Example Matches Does not Match
example.com http://example.com/, http://www.example.com/, http://example.com/foo http://example.net
example.com/bar http://example.com/bar/test.html, http://www.example.com/bar http://example.com/foo
*porn* http://pornsite.com/ http://foobar.com
example???.com/ http://example123.com http://example1.com
example.com/foo http://example.com/foo, http://abc.example.com/foobar http://example.com/
*?.gov/* http://www.whitehouse.gov/, http://www.opm.gov/ http://www.govtoday.co.uk/

URL Matchers use globs which are describe more in depth in the Glob Matcher documentation.

Important notes:

  • The left side of the rule is anchored with the regular expression "^([a-zA-Z_0-9-]*\.)*". "foo.com" will match only "foo.com" and "abc.foo.com" but not "afoo.com"
  • The right side of the rule is anchored with with the regular expression ".*$". "foo.com" will match "foo.com/test.html" because it is actually "foo.com.*$". "foo.com/bar" is "foo.com/bar.*$" which will match "foo.com/bar/baz" and "foo.com/bar2". Also "foo" becomes "foo.*" which will match "foobar.com" and "foo.com"
  • "http://" and "https://" are stripped from the rule.
  • URIs are case-sensitive, but domains are not.

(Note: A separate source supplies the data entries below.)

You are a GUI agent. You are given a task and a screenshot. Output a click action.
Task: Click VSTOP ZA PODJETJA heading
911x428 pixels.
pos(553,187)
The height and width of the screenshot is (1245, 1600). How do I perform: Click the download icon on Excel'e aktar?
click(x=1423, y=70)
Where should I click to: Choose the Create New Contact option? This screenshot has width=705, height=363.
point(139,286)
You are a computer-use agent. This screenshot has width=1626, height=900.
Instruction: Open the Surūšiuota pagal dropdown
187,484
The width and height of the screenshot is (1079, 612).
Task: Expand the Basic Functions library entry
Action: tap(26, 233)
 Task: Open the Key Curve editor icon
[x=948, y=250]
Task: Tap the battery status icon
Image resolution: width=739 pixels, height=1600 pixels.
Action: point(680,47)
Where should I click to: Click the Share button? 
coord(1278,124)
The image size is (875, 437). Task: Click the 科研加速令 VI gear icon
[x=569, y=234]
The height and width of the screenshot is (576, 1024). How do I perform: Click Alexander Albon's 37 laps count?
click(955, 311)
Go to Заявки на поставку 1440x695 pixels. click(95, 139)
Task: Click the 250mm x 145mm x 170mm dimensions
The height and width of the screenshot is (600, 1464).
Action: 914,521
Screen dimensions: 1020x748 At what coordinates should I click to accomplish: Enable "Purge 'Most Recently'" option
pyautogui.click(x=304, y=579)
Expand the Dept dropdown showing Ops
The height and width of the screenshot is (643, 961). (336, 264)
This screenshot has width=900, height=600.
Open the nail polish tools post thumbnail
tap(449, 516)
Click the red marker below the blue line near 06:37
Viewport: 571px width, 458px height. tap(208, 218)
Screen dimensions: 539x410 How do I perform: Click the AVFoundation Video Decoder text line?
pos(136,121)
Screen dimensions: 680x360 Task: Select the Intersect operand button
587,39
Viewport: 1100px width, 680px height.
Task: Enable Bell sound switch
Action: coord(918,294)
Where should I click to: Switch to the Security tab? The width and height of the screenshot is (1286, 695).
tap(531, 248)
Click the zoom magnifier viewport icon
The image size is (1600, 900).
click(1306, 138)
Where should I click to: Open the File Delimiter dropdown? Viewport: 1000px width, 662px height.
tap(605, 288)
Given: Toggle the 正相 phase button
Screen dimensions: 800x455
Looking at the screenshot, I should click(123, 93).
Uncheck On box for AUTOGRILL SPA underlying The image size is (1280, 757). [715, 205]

The URL Matcher is case sensitive, but domains are converted to lowercase before evaluation because they should not be case sensitive. Any part of the matcher that should match against the domain should be lower case in the rule.
  • "www." is automatically stripped from the rule. This is to prevent the frequent misconfiguration of users adding a block rule for something like "www.pornsite.com" which blocks "www.pornsite.com" but not just "pornsite.com." If you truly desire to only match www.pornsite.com and not pornsite.com then use "*www.pornsite.com" because the "*" will match zero or more characters.
  • Similarly "*." is stripped from the rule for the same reason as above. If you truly want all subdomains but not the main domain matched, you can accomplish this by doing "*?.foo.com"